**RAW RECORDS**
++++

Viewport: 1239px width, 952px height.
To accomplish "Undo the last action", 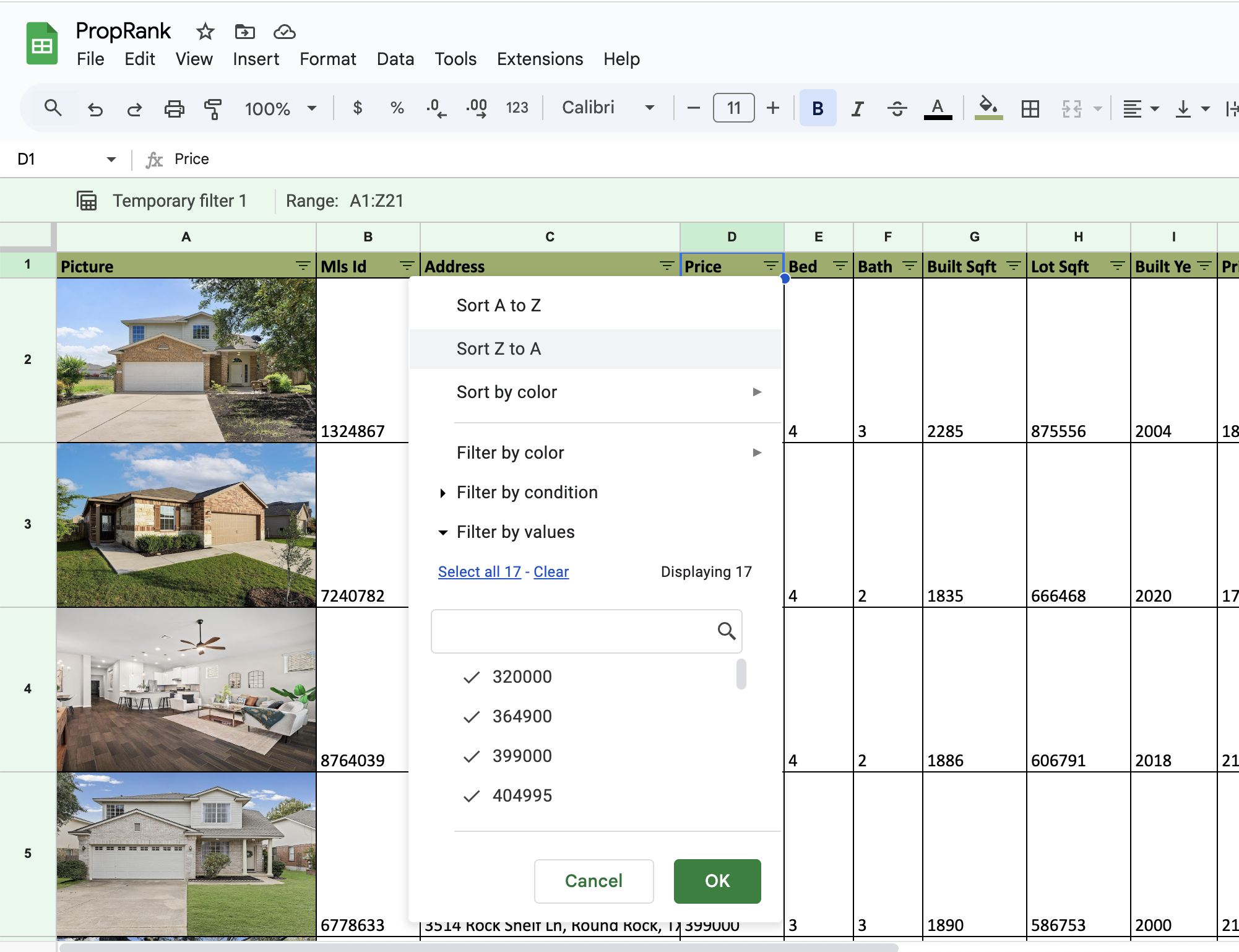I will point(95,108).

++++

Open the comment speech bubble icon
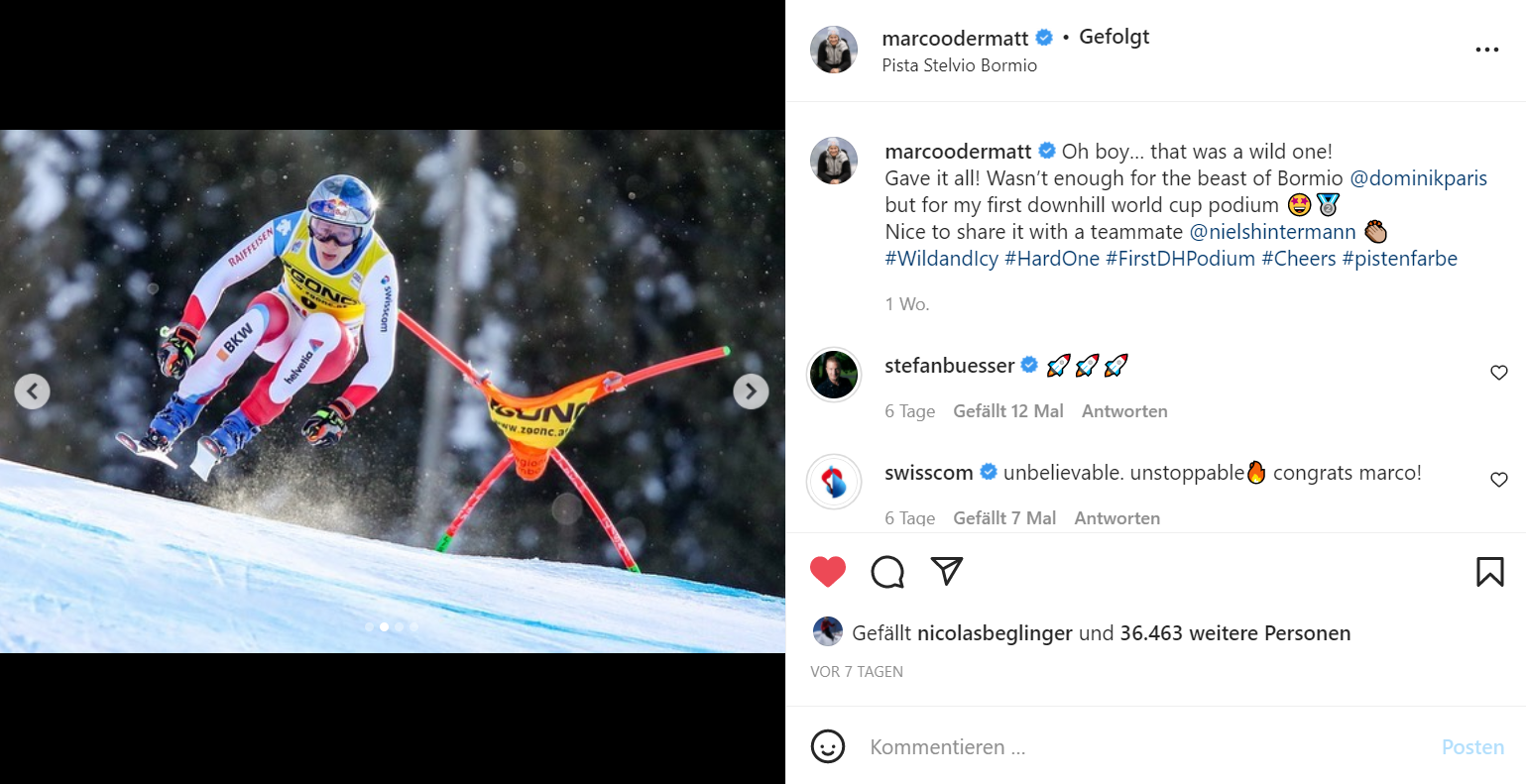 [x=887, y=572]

++++

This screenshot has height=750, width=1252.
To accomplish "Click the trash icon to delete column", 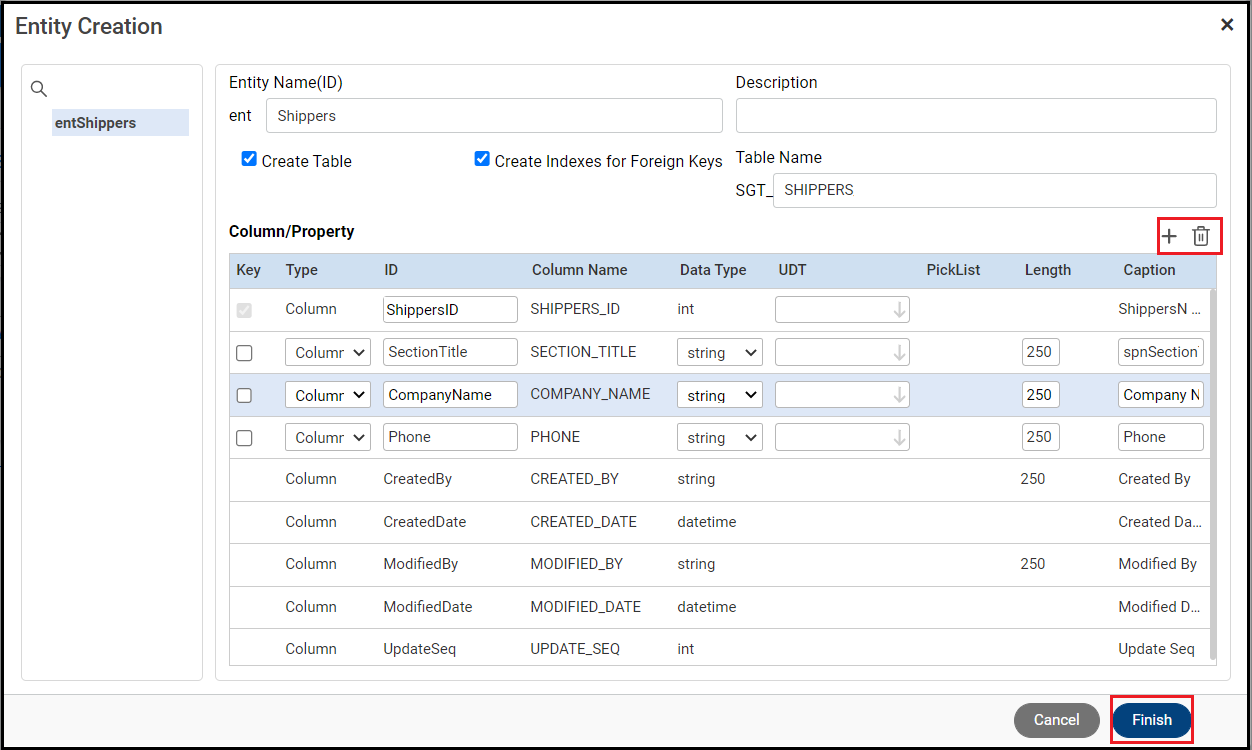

++++

**WHAT TO DO**
Write out the data starting with the line that contains "This screenshot has height=750, width=1252." and going on through the line that contains "the trash icon", with both of those lines included. Leave the pictures out.

**RESULT**
This screenshot has height=750, width=1252.
To accomplish "Click the trash icon to delete column", 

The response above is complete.